Alors que le groupe est accusé de privilégier son développement en Inde, pays de son principal actionnaire Lakshmi Mittal, Alain Le Grix de la Salle a assuré que France restait un « pays clé » pour le groupe. « Si le groupe ne croyait pas en Europe ou la France, si le groupe pensait délocalisation pour ses opérations industrielles, alors nous n’aurions pas lancé ou ne ferions pas les investissements annoncés […] La stratégie d’ArcelorMittal est claire : nous investissons dans des marchés en croissance comme le Brésil, l’Inde, ou des marchés à forte valeur ajoutée, comme les Etats-Unis. La stratégie de l’Europe, c’est la décarbonation, nous l’avons expliqué. »
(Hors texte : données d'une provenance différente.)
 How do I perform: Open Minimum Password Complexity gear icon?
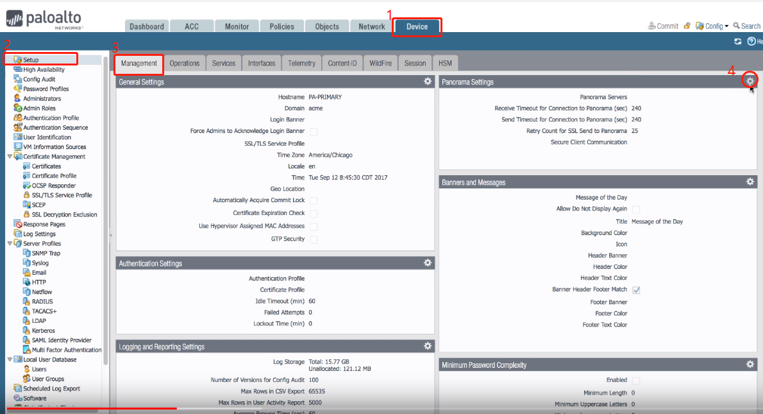pos(750,364)
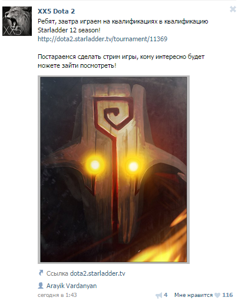Open the post via сегодня в 1:43 timestamp
This screenshot has height=304, width=238.
click(x=57, y=295)
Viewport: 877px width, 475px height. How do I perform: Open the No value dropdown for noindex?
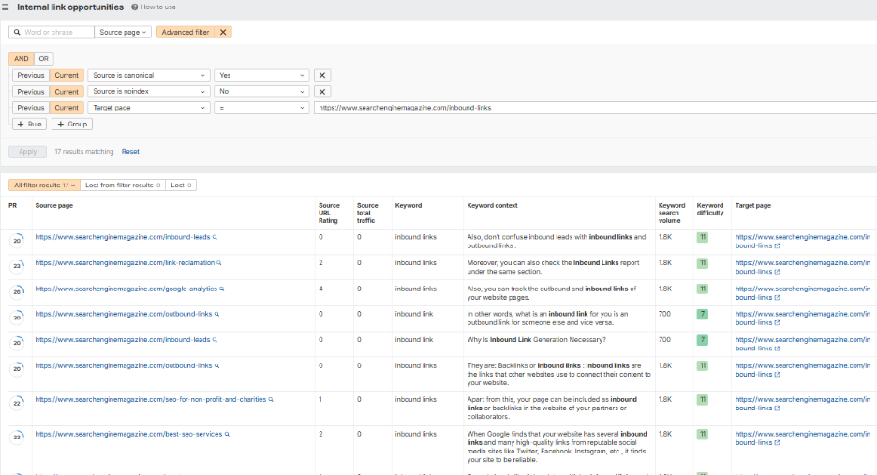click(x=261, y=92)
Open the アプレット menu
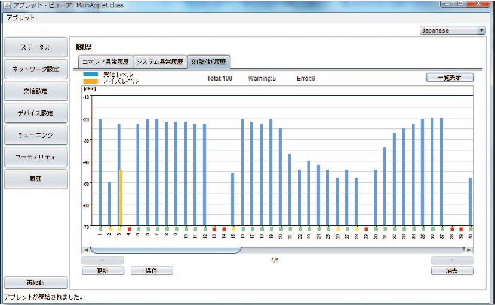The width and height of the screenshot is (495, 305). (20, 17)
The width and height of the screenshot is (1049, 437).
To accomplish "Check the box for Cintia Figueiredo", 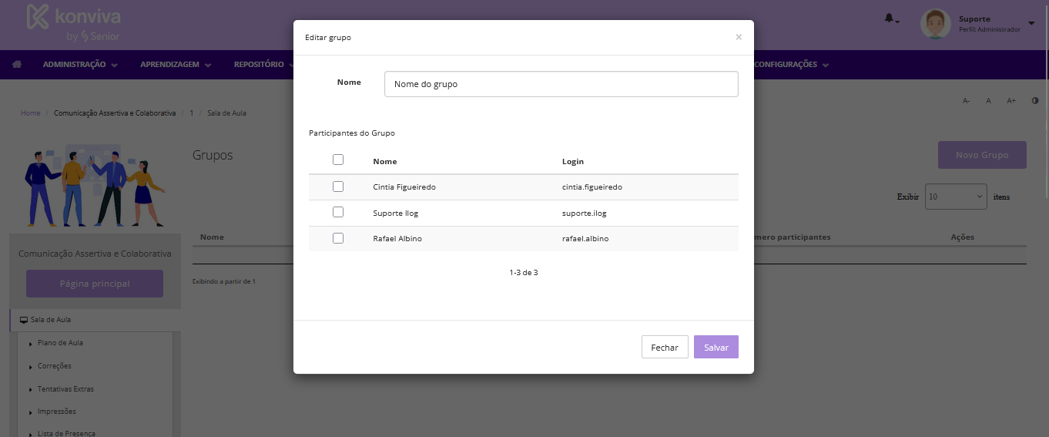I will pos(338,187).
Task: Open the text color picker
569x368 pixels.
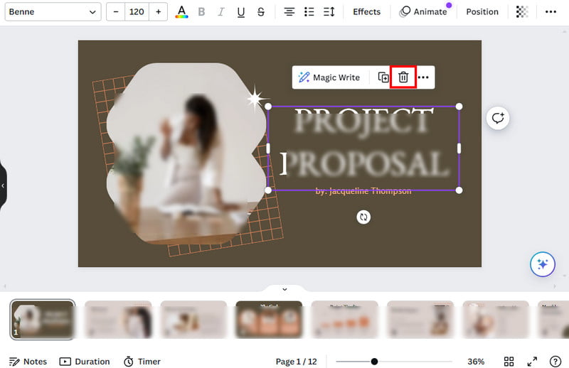Action: [181, 12]
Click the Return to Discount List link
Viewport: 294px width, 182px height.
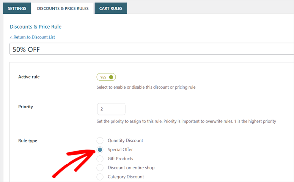tap(32, 37)
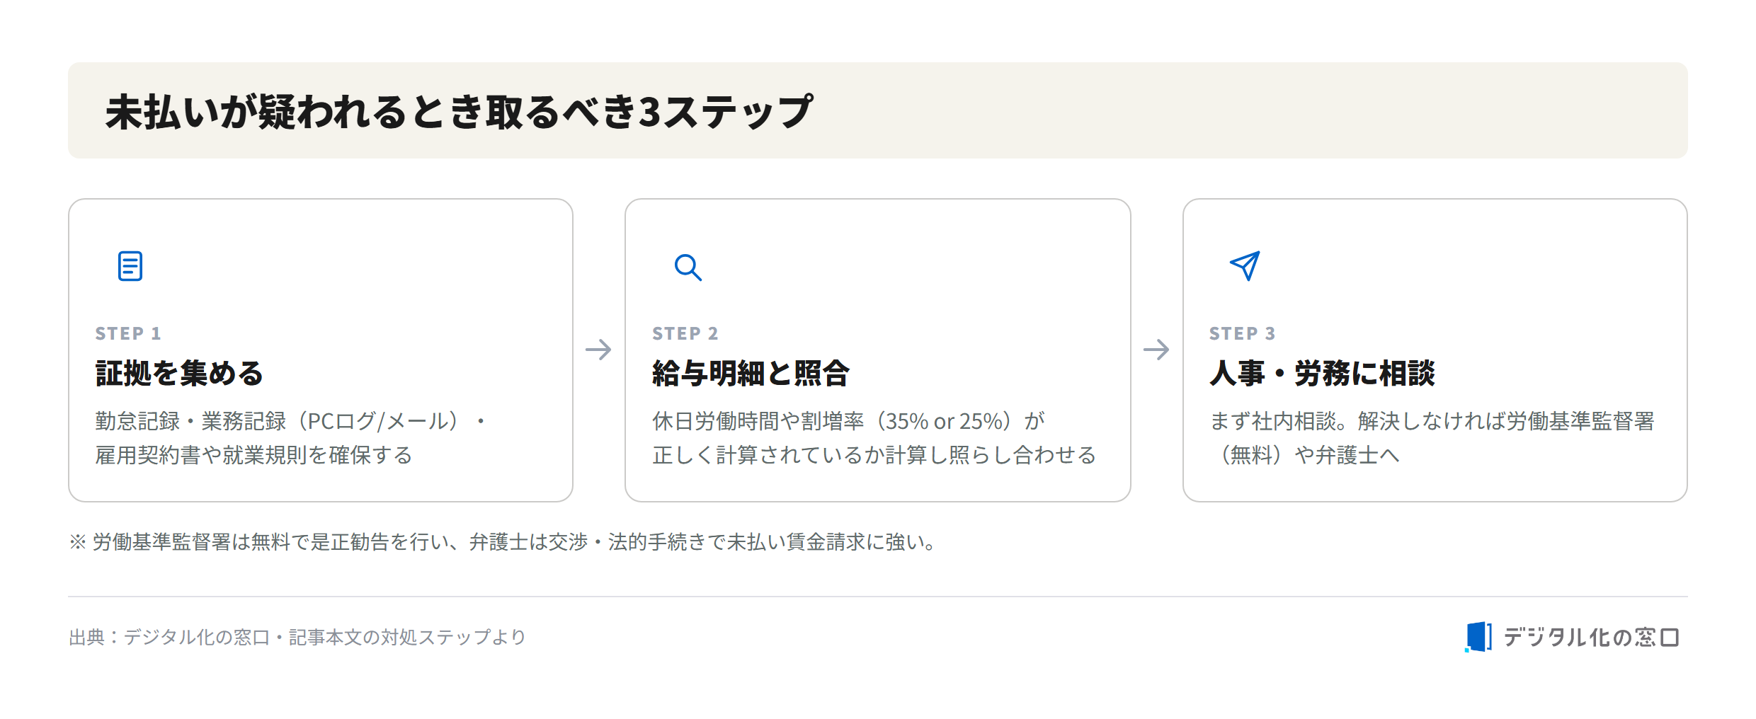Click the 出典 source credit line
Screen dimensions: 1756x719
297,638
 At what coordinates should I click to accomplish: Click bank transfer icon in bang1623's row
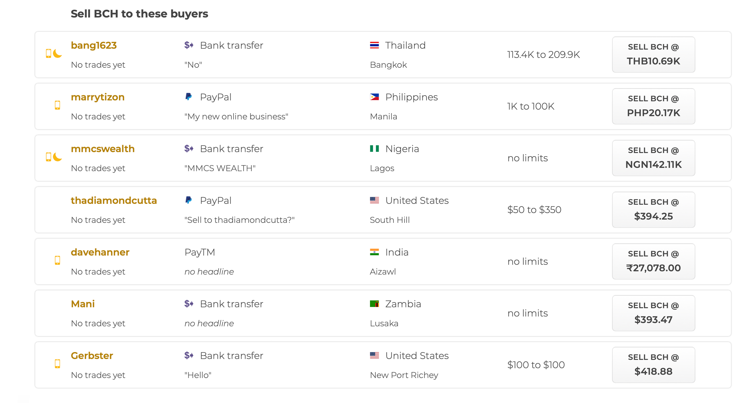click(x=189, y=45)
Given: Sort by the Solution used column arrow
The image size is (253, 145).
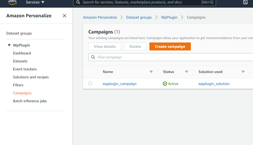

Interrogé par Vincent Louault (Horizons) sur sa vision de l’avenir de la sidérurgie à une échéance de 15 ans, le dirigeant économique a relié une nouvelle fois le sujet à la mise en œuvre rapide du plan européen pour l’acier. « Nous sommes optimistes sur notre futur, il n’y a pas de raison de tomber dans le catastrophisme. »
Malgré cette touche finale teintée de confiance, le patron d’industrie a néanmoins énuméré les nombreux obstacles sur la roue d’ArcelorMittal : parmi lesquels les difficultés de la filière automobile – qui représente une part significative de son activité, les prix de l’énergie, déterminants dans son modèle économique.